▶ _Available data_:
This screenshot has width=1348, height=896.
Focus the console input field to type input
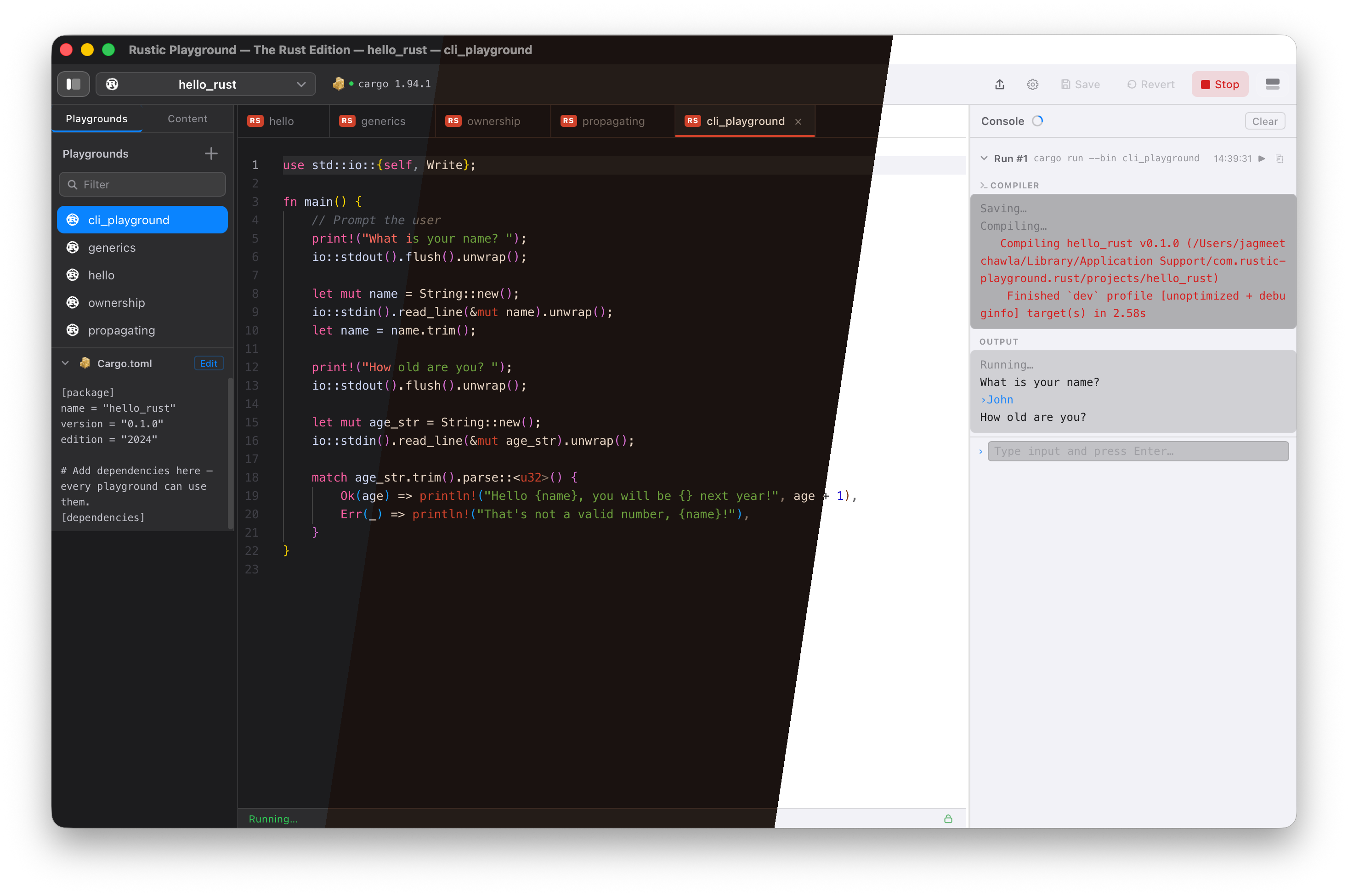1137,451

* * *

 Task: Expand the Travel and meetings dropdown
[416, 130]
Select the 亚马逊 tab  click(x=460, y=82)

...

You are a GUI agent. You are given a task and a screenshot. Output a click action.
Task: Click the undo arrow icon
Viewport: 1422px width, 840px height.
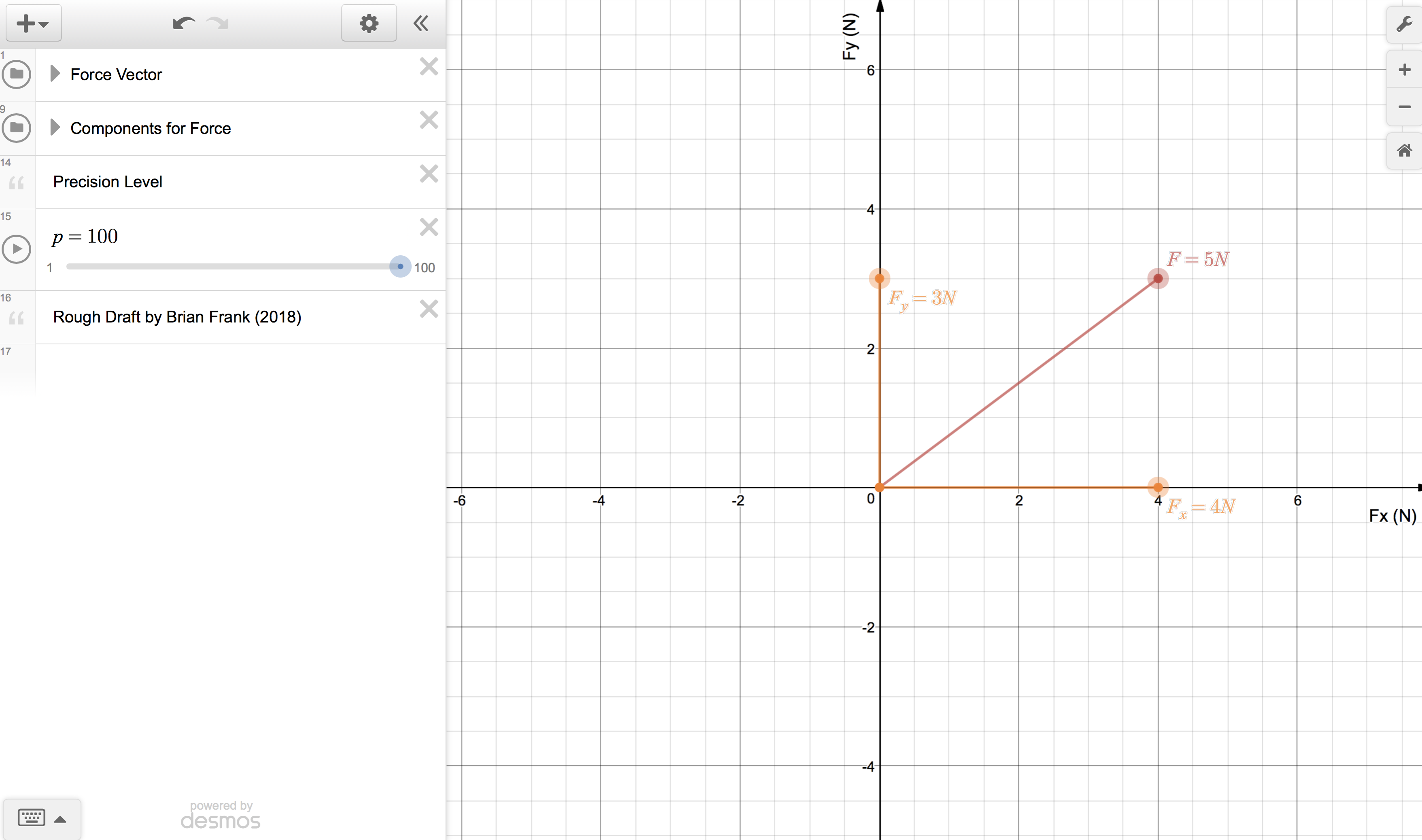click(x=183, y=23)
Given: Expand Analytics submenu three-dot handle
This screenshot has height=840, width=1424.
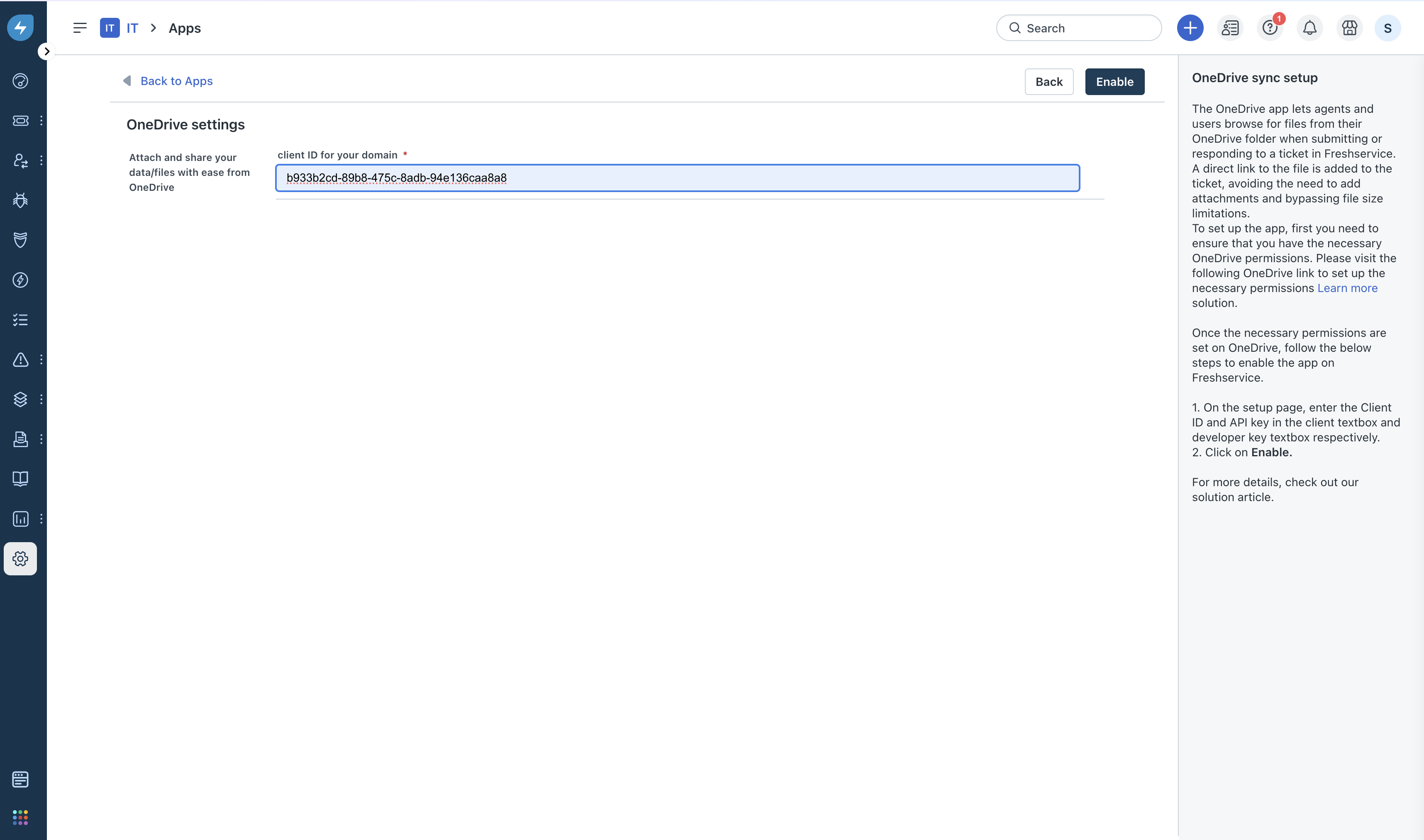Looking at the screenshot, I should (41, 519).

▶ _Exercise goal_:
Would you please copy, word for word, everything above from the line containing "Task: Expand the" down to the line containing "Select the 亚马逊", those two lines included?

▶ _Response below_:
 Task: Expand the Travel and meetings dropdown
[416, 130]
Select the 亚马逊 tab  click(x=460, y=82)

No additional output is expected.